There is something so pure and visceral about the work that Teenage Afterglow puts out. Full of nostalgic personal narratives, their music represents a strong sense of self and understanding about life that is downright enviable.
They released the debut album Into The Flood early last year (January 1, 2019) and it was one of those albums that instantly punches you in the gut. I remember listening to the first track, then the second, and by the third track I texted our mutual friend Tom, “holy fuck [Teenage Afterglow] is a genius.” That’s what it does to you.
Formed in Autumn 2011 while attending grad school to study theology, Teenage Afterglow rounded up musicians to perform songs that allegorically related the Bible to their experiences of heartbreak and finding new love.
The thing I like about Teenage Afterglow is that they don’t make the kind of music that you spend $20 to go see in a crowded stadium with posers and Brooklyn hipsters of yesteryear—it’s the kind of music you pay $20 to get on 180-gram vinyl, light a few candles in your living room, and listen to the album four times on repeat. Teenage Afterglow is an experience, preferably enjoyed alone or with your closest friends.
When they emailed me with news of the first music video, for “Endless Love,” I stopped everything I was doing to watch it. I teared up on the first viewing.

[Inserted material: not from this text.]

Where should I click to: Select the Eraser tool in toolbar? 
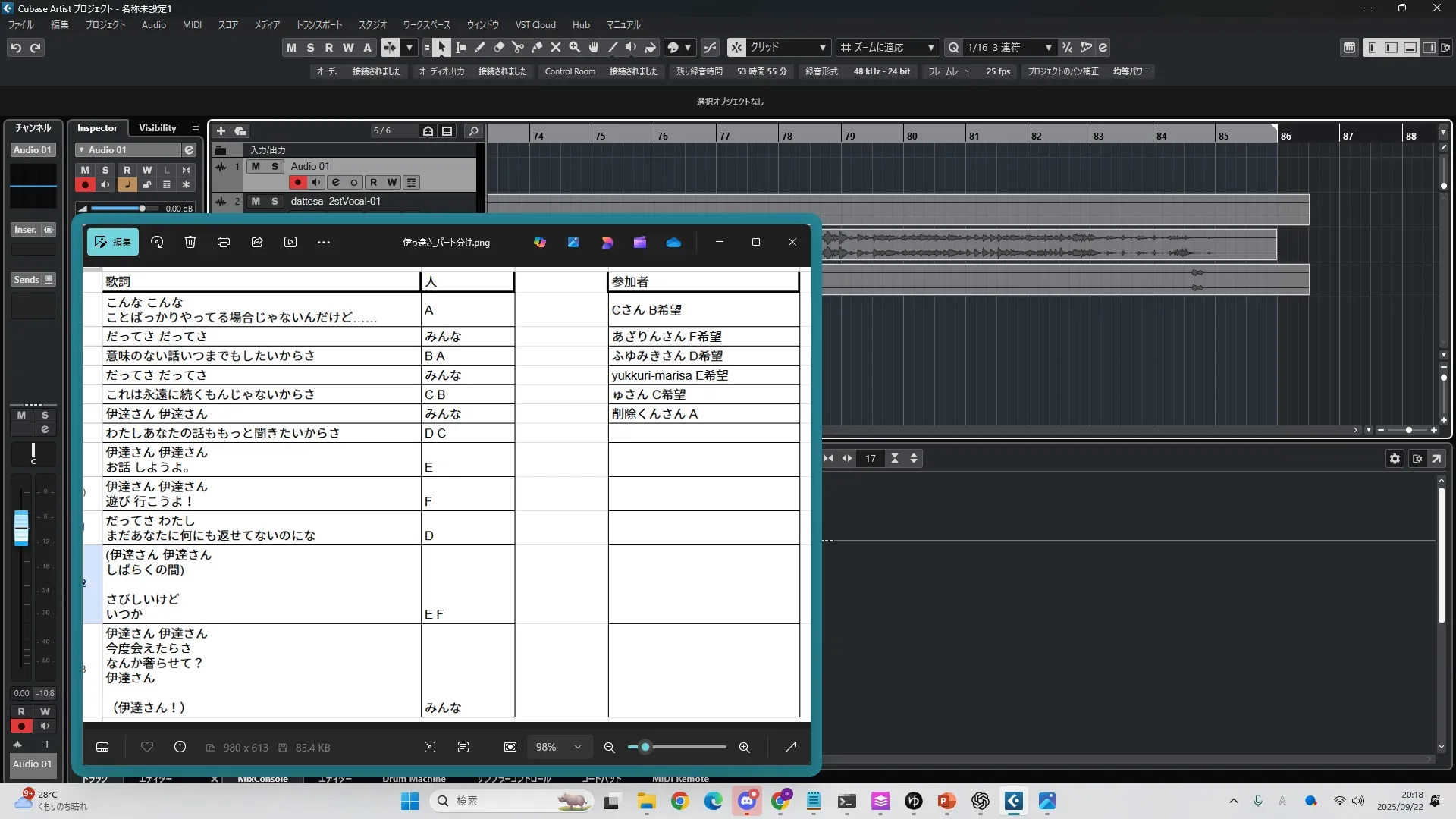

Teenage Afterglow pours everything they have into their lyrics, and the music video expresses that sadness and liberation from soul-searching. Featuring archival footage from Sumedha Gupta and phone footage by Jeremy Winter (along with footage from Bryce Polk, Drew Parke, Claire Meuschke, and Yvette Torell), Teenage Afterglow weaves a story of their second coming with those who were integral to its narrative: their friends.

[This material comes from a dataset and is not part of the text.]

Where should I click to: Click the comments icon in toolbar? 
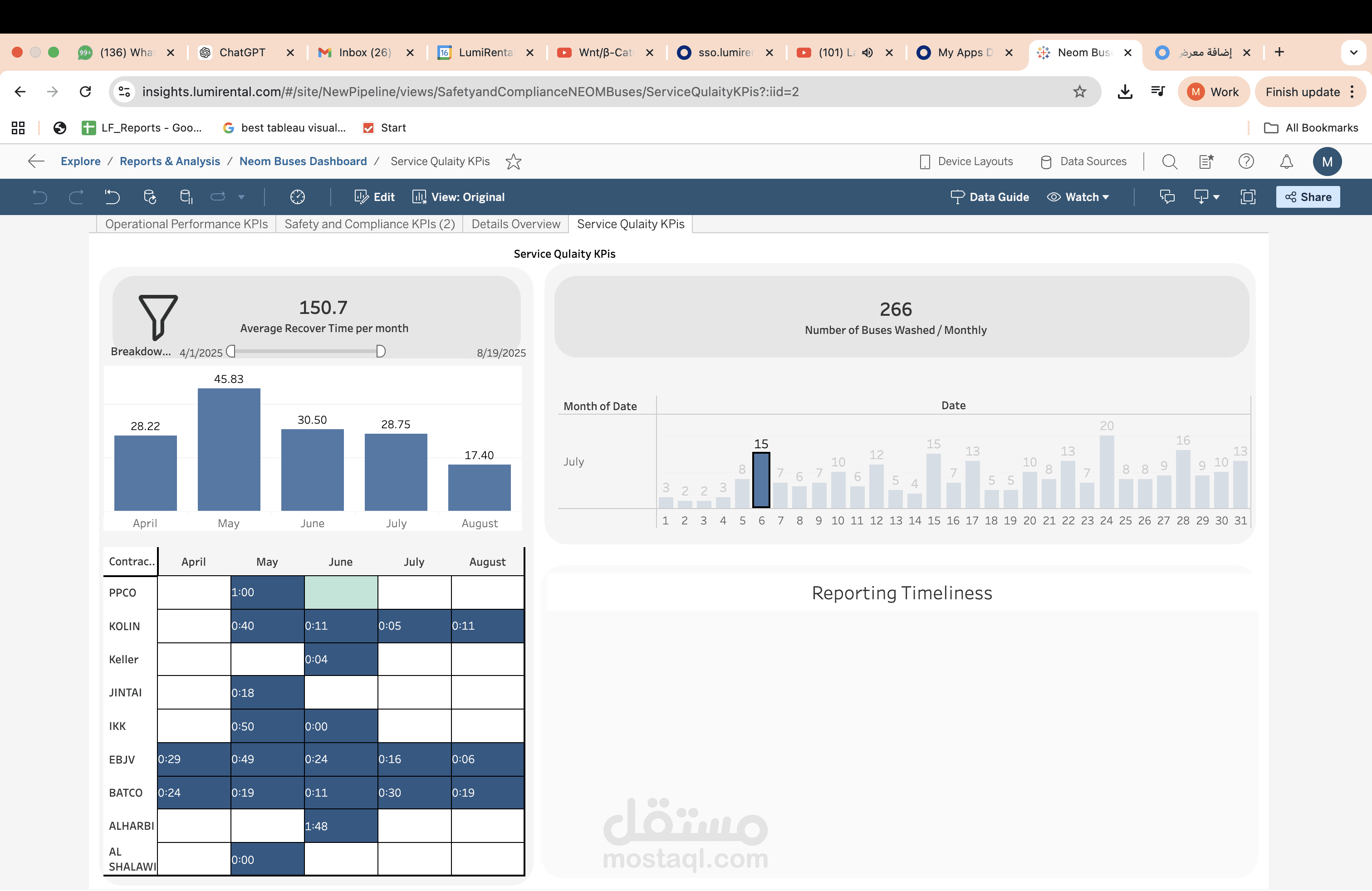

Too often you see artists put on a mask, shed their former selves, and present an idea of what they want their artistry to express—understandably so—but what is so pure about Teenage Afterglow is that they do the opposite. They shed layers and layers, dropping clothes and memories throughout each track until they are downright naked. It’s a story of transformation, self-reflection, evolution, and understanding. And Teenage Afterglow does this well. They dont have anything to prove, and those closest to them know that.